To hear a lower frequency with the same loudness as a higher frequency, the intensity of the low-frequency sound need to be higher than the intensity of the high-frequency sound. To achieve this, the cone needs to have a larger displacement, and therefore, a larger cone diameter is required.

Interesting fact: Many portable Bluetooth speakers, such as the Bose SoundLink Mini, can produce decent bass sound with a cone diameter of just over 3 cm. It does not actually make a low-frequency sound wave, but instead, it produces a series of higher harmonics that trick our brains into hearing a lower fundamental frequency. This phenomenon is called the “missing fundamental.”

Treble

5.1 surround sound system: the left speaker is a subwoofer, which has one large driver. The right speaker case contains a treble speaker and a mid-range speaker.

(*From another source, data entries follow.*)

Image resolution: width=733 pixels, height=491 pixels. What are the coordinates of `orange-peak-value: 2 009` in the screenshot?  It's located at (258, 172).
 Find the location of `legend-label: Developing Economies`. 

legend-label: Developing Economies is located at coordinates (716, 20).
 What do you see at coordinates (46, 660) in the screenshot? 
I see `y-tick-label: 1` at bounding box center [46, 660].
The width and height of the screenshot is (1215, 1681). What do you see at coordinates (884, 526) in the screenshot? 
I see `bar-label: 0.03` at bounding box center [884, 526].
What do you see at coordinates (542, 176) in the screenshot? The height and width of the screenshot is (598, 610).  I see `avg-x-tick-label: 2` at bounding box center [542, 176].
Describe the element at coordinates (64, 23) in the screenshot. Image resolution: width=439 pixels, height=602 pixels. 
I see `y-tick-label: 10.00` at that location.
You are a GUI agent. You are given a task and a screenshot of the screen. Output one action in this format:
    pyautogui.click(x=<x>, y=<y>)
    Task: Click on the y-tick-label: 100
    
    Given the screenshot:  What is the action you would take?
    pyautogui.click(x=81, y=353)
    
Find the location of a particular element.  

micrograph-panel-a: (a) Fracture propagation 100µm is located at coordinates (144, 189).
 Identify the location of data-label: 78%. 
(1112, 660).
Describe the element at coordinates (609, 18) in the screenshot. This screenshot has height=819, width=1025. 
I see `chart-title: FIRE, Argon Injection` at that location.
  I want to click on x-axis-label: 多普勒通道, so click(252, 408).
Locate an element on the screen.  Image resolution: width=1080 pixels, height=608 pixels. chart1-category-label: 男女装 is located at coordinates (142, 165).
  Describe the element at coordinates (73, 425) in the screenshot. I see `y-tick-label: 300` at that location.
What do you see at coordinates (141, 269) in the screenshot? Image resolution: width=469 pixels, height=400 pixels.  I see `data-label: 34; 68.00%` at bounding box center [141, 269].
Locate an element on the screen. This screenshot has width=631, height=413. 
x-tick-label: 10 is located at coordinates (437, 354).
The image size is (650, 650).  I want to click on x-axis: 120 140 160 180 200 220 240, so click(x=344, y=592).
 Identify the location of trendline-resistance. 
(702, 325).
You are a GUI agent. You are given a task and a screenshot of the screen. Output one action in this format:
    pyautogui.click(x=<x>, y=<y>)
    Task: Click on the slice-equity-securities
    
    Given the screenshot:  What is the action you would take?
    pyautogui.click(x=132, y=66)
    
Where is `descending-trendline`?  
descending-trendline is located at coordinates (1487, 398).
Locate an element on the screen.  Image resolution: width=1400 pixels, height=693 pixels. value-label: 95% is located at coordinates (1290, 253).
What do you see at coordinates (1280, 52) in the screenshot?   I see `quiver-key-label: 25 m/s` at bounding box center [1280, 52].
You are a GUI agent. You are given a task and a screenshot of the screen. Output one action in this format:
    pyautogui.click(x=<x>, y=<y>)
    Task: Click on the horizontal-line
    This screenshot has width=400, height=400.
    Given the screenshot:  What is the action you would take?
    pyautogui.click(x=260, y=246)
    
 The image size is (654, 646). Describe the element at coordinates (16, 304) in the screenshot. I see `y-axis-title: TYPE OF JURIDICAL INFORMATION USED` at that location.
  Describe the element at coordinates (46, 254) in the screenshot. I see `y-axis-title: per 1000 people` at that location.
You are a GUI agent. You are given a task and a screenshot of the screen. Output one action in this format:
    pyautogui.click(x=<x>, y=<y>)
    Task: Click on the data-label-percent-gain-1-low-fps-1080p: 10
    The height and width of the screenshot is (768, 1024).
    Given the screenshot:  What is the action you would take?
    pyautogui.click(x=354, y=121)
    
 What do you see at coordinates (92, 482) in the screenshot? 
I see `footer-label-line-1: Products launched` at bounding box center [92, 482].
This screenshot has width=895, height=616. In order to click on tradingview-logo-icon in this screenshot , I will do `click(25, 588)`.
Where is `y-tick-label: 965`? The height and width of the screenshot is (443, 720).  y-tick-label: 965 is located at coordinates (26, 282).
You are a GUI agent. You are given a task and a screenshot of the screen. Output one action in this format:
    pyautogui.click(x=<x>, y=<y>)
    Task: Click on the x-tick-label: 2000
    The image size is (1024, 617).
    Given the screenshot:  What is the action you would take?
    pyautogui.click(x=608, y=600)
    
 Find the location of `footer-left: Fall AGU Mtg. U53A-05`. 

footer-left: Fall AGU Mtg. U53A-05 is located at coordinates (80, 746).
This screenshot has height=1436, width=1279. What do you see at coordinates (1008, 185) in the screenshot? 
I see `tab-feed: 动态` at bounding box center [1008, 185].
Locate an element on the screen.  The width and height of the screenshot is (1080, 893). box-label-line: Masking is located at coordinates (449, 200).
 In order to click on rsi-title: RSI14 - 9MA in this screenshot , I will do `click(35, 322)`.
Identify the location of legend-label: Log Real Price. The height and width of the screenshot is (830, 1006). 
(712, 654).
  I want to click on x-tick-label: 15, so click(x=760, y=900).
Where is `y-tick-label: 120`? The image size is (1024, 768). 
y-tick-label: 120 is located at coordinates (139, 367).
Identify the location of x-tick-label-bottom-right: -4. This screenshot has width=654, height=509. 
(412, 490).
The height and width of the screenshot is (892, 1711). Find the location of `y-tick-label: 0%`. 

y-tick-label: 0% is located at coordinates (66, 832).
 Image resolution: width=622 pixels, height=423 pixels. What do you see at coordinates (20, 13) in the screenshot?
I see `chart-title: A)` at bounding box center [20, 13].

When the cone vibrates at 20 kHz, it must change direction 40,000 times per second. A large speaker that can produce bass sound cannot act like this, as the momentum would be too great to

accelerate and decelerate that fast without an enormous amount of electrical input power. A smaller cone is needed because lower mass objects have smaller momentum when moving at the same speed. It is easier for the magnetic force to accelerate and decelerate the cone. A smaller cone cannot produce a high-intensity sound due to the smaller displacement. Fortunately, the above Fletcher-Munson Curves shows that higher pitch sounds don’t need a very high intensity for the human ear to hear them.

A good sound system

Due to speakers' limitations, one speaker cannot produce the sound on the entire audible spectrum. Therefore, a good sound system usually consists of more than one speaker, often one bass, which produces lower pitch sounds; one mid-rage speaker; and one treble, which produces higher pitch sounds. Depending on the type of speaker system, the bass driver and the higher range drivers can be in the same or separate enclosure. A music listening stereo system often has all the drivers in the same enclosure. A surround sound system used to play movie sound needs to have a separate enclosure for the bass speaker to achieve the best surround effect.

Conclusion

The structure and the operating principle of the speaker are relatively simple. Making a device that vibrates under an electric signal to create sounds that can be used in a laptop or pocket music player is easy. However, if you want to make a speaker system that can produce a full-frequency range, high-fidelity sound, low distortion at all volume, then the physic around that increases in complexity at an exponential rate. However, physics is not the only factor in creating a good speaker system. It is also the subjective perception of each person toward the music they hear. The science in creating an “audiophile” speaker is still one of the most debatable topics in technology.